Work instructions.
Return all of the entries exactly, with nothing added or left out.
Exercise material: Begin
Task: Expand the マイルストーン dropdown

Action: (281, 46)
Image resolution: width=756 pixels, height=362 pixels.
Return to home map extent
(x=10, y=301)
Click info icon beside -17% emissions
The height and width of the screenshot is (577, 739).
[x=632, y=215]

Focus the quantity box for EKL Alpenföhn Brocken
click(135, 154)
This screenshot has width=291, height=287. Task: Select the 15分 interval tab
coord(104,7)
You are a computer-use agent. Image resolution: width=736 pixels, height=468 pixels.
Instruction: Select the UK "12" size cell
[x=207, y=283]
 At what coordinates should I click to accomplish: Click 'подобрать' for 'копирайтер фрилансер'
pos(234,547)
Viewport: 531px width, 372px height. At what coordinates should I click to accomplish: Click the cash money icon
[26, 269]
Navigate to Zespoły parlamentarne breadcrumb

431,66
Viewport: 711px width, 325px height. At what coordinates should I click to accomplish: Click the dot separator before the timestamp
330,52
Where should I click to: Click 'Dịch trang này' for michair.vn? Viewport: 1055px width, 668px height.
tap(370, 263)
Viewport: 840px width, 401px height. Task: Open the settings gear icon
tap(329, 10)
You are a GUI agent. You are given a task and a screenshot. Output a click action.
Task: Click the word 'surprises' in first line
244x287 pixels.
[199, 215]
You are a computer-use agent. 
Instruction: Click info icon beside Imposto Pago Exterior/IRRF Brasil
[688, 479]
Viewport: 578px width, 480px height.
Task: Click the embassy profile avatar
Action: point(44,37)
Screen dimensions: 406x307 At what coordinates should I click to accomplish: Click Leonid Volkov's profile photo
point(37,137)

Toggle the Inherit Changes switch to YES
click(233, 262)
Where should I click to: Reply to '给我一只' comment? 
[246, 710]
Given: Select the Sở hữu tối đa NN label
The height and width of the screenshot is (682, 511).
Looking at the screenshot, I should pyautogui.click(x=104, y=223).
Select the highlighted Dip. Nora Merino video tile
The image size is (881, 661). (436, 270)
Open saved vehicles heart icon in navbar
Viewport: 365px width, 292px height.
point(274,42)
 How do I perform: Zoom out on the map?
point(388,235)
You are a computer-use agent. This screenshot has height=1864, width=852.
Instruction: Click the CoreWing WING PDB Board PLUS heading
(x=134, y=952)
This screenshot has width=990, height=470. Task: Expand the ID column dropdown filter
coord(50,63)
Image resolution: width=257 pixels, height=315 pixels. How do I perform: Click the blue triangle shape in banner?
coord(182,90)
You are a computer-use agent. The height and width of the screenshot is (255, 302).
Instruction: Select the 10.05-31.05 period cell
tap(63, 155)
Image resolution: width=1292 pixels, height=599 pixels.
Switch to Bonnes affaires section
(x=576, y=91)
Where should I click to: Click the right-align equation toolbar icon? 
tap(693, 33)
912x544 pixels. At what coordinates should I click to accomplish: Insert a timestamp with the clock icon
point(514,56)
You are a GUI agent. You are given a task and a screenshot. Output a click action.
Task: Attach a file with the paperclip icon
Exercise material: End
Answer below.
Task: Expand the マイルストーン dropdown

Action: (281, 46)
Image resolution: width=756 pixels, height=362 pixels.
Return to home map extent
(x=10, y=301)
Click info icon beside -17% emissions
The height and width of the screenshot is (577, 739).
[x=632, y=215]

Focus the quantity box for EKL Alpenföhn Brocken
click(135, 154)
This screenshot has width=291, height=287. Task: Select the 15分 interval tab
coord(104,7)
You are a computer-use agent. Image resolution: width=736 pixels, height=468 pixels.
Instruction: Select the UK "12" size cell
[x=207, y=283]
 At what coordinates should I click to accomplish: Click 'подобрать' for 'копирайтер фрилансер'
pos(234,547)
Viewport: 531px width, 372px height. At what coordinates should I click to accomplish: Click the cash money icon
[26, 269]
Navigate to Zespoły parlamentarne breadcrumb

431,66
Viewport: 711px width, 325px height. At what coordinates should I click to accomplish: Click the dot separator before the timestamp
330,52
Where should I click to: Click 'Dịch trang này' for michair.vn? Viewport: 1055px width, 668px height.
tap(370, 263)
Viewport: 840px width, 401px height. Task: Open the settings gear icon
tap(329, 10)
You are a GUI agent. You are given a task and a screenshot. Output a click action.
Task: Click the word 'surprises' in first line
244x287 pixels.
[199, 215]
You are a computer-use agent. 
Instruction: Click info icon beside Imposto Pago Exterior/IRRF Brasil
[688, 479]
Viewport: 578px width, 480px height.
Task: Click the embassy profile avatar
Action: point(44,37)
Screen dimensions: 406x307 At what coordinates should I click to accomplish: Click Leonid Volkov's profile photo
point(37,137)

Toggle the Inherit Changes switch to YES
click(233, 262)
Where should I click to: Reply to '给我一只' comment? 
[246, 710]
Given: Select the Sở hữu tối đa NN label
The height and width of the screenshot is (682, 511).
Looking at the screenshot, I should pyautogui.click(x=104, y=223).
Select the highlighted Dip. Nora Merino video tile
The image size is (881, 661). (436, 270)
Open saved vehicles heart icon in navbar
Viewport: 365px width, 292px height.
point(274,42)
 How do I perform: Zoom out on the map?
point(388,235)
You are a computer-use agent. This screenshot has height=1864, width=852.
Instruction: Click the CoreWing WING PDB Board PLUS heading
(x=134, y=952)
This screenshot has width=990, height=470. Task: Expand the ID column dropdown filter
coord(50,63)
Image resolution: width=257 pixels, height=315 pixels. How do I perform: Click the blue triangle shape in banner?
coord(182,90)
You are a computer-use agent. The height and width of the screenshot is (255, 302).
Instruction: Select the 10.05-31.05 period cell
tap(63, 155)
Image resolution: width=1292 pixels, height=599 pixels.
Switch to Bonnes affaires section
(x=576, y=91)
Where should I click to: Click the right-align equation toolbar icon? 
tap(693, 33)
912x544 pixels. At what coordinates should I click to accomplish: Insert a timestamp with the clock icon
point(514,56)
You are a GUI agent. You are given a task and a screenshot. Output a click action.
Task: Attach a file with the paperclip icon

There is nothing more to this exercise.